* Your goal
Look through the records below for the line with "Instruction: Switch to" and the line with "Image resolution: width=1247", then return those lines and all lines between, exactly.

* Working data

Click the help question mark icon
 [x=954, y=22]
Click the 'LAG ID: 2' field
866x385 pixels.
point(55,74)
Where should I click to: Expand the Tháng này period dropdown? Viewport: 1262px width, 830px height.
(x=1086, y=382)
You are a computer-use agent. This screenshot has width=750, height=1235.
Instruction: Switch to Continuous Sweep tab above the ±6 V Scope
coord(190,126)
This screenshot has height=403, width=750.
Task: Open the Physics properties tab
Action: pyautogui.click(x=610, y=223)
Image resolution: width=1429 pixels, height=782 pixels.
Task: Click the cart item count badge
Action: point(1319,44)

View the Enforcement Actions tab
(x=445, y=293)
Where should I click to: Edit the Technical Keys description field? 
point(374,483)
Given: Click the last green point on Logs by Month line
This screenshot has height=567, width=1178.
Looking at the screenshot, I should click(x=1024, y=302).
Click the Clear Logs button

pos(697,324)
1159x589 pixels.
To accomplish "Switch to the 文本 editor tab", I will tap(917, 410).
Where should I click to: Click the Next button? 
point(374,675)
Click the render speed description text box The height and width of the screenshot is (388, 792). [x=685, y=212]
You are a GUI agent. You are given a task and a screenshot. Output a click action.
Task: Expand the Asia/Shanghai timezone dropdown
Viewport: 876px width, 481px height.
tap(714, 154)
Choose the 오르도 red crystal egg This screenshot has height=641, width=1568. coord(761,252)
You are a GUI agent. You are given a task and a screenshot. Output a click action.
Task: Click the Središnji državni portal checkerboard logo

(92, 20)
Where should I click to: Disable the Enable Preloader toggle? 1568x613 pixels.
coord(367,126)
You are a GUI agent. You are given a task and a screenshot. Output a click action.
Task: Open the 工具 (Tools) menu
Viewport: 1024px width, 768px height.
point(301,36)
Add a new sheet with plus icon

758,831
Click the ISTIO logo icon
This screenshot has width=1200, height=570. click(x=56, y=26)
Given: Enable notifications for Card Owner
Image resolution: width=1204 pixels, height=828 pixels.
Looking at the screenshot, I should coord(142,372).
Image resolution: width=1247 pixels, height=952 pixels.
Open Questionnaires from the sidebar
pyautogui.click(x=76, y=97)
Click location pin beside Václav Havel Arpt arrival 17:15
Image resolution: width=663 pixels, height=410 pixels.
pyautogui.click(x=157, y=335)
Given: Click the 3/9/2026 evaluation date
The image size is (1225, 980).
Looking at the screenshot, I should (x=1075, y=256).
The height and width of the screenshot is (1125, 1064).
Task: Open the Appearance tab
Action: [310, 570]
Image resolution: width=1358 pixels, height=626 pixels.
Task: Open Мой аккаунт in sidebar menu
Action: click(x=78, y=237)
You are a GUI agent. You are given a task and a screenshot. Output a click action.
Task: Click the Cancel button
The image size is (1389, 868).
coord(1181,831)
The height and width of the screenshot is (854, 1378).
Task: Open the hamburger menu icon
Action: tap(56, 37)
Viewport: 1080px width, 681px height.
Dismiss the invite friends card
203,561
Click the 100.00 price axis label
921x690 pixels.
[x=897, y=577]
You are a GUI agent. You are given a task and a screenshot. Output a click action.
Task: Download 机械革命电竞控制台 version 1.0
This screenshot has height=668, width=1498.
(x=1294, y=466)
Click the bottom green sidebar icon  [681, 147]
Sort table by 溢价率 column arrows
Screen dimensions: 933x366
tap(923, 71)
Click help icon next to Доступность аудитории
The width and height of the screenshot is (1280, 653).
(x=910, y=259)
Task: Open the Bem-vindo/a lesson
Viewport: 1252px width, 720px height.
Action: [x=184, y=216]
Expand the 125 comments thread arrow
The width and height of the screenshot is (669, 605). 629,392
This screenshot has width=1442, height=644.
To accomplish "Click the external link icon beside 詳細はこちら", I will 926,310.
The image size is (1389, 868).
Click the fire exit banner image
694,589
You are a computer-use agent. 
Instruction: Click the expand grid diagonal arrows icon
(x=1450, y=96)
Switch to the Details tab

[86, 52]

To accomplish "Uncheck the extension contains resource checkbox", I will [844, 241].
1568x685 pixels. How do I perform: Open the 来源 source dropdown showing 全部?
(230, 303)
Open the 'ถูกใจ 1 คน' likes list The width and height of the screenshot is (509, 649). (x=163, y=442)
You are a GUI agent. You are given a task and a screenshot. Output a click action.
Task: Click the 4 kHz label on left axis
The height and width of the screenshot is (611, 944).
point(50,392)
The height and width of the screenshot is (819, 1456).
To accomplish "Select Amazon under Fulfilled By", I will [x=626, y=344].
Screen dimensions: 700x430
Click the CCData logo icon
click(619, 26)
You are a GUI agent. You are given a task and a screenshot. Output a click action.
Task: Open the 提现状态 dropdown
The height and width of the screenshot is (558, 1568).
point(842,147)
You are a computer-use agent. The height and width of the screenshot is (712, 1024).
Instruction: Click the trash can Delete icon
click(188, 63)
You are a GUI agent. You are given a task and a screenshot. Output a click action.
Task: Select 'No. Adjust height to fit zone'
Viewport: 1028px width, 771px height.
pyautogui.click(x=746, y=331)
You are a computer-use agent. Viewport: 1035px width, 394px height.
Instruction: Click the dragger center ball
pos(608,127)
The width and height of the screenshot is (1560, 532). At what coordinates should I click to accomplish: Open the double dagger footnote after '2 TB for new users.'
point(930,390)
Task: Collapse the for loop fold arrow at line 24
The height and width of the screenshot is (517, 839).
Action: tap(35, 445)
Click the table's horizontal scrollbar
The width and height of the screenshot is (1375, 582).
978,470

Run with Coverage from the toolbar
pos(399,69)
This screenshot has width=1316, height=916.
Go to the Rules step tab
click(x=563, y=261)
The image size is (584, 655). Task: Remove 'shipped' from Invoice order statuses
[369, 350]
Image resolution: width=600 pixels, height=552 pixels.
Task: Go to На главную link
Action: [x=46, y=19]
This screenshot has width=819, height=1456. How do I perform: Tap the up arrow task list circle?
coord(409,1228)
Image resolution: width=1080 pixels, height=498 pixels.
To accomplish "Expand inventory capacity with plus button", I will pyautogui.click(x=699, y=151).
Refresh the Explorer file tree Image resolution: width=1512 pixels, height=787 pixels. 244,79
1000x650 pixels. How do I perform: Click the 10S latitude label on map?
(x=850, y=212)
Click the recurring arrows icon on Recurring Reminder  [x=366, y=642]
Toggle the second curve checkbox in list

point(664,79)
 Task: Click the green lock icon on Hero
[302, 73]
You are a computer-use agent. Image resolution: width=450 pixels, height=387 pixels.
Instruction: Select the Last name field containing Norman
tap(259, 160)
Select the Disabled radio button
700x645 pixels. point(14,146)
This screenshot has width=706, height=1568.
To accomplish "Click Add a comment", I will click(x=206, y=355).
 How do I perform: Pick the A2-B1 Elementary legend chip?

* Solution for this task
Instruction: Switch to Continuous Sweep tab above the ±6 V Scope
coord(190,126)
This screenshot has height=403, width=750.
Task: Open the Physics properties tab
Action: pyautogui.click(x=610, y=223)
Image resolution: width=1429 pixels, height=782 pixels.
Task: Click the cart item count badge
Action: point(1319,44)

View the Enforcement Actions tab
(x=445, y=293)
Where should I click to: Edit the Technical Keys description field? 
point(374,483)
Given: Click the last green point on Logs by Month line
This screenshot has height=567, width=1178.
Looking at the screenshot, I should click(x=1024, y=302).
Click the Clear Logs button

pos(697,324)
1159x589 pixels.
To accomplish "Switch to the 文本 editor tab", I will tap(917, 410).
Where should I click to: Click the Next button? 
point(374,675)
Click the render speed description text box The height and width of the screenshot is (388, 792). [x=685, y=212]
You are a GUI agent. You are given a task and a screenshot. Output a click action.
Task: Expand the Asia/Shanghai timezone dropdown
Viewport: 876px width, 481px height.
tap(714, 154)
Choose the 오르도 red crystal egg This screenshot has height=641, width=1568. coord(761,252)
You are a GUI agent. You are given a task and a screenshot. Output a click action.
Task: Click the Središnji državni portal checkerboard logo

(92, 20)
Where should I click to: Disable the Enable Preloader toggle? 1568x613 pixels.
coord(367,126)
You are a GUI agent. You are given a task and a screenshot. Output a click action.
Task: Open the 工具 (Tools) menu
Viewport: 1024px width, 768px height.
point(301,36)
Add a new sheet with plus icon

758,831
Click the ISTIO logo icon
This screenshot has width=1200, height=570. click(x=56, y=26)
Given: Enable notifications for Card Owner
Image resolution: width=1204 pixels, height=828 pixels.
Looking at the screenshot, I should coord(142,372).
Image resolution: width=1247 pixels, height=952 pixels.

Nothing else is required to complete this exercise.